Mentiras que contamos para nós mesmos
Há um obstáculo definido, uma razão categórica pela qual não podemos, tal como somos, ter consciência. Esse obstáculo principal no caminho do desenvolvimento é a mentira. Já me referi a mentira, mas devemos falar sobre ela, pois não sabemos o que significa, visto que nunca estudamos essa questão com seriedade. Contudo, a psicologia da mentira é realmente a parte mais importante do estudo do ser humano. Se o homem pudesse ser descrito por um tipo de animal, diríamos que é um animal que mente.
Deixarei de lado todas as mentiras externas e só levarei em conta a mentira do homem a si mesmo em relação a ele próprio.

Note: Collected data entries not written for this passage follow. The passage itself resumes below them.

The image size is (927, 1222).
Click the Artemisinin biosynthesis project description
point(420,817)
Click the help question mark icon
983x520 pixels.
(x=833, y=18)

Essa é a razão pela qual estamos no estado que nos encontramos hoje e não podemos chegar à um estado de consciência melhor, mais elevado, mais poderoso e eficaz. De acordo com o sistema que estamos estudando agora, não podemos conhecer a verdade, porque esta só pode ser alcançada no estado de consciência objetiva. Deste modo, não podemos definir o que é verdade, mas se considerarmos que a mentira é o oposto da verdade, podemos definir mentira.
A mentira mais séria se dá quando sabemos muito bem que não conhecemos e nem podemos conhecer a verdade sobre as coisas, e contudo, jamais agimos de acordo com isso. Sempre pensamos e agimos como se conhecêssemos a verdade. Isto é mentir. Quando sei que não conheço alguma coisa e, ao mesmo tempo, digo que conheço ou ajo como se conhecesse, isso é mentir. Por exemplo, não sabemos nada a nosso próprio respeito e realmente sabemos que não conhecemos nada; entretanto nunca reconhecemos ou admitimos esse fato; já mais confessamos até mesmo a nós; agimos, pensamos, falamos como se soubéssemos quem somos. Essa é a origem, o começo da mentira.
Quando compreendemos isso e seguimos essa direção e tentarmos relacionar essa ideia com tudo o que pensamos, dizemos e fazemos, começamos a remover os obstáculos que estão no caminho da consciência.
Porém a psicologia da mentira é muito mais difícil do que pensamos, porque há muitos tipos de mentiras e muitas formas muito sutis, difíceis de descobrir em nós mesmos. Nos outros nós vemos de forma comparativamente fácil, mas não em nós mesmos.
Ouspensky
Quarto Caminho
"Somos advogados de nossos defeitos e juízes dos defeitos alheios."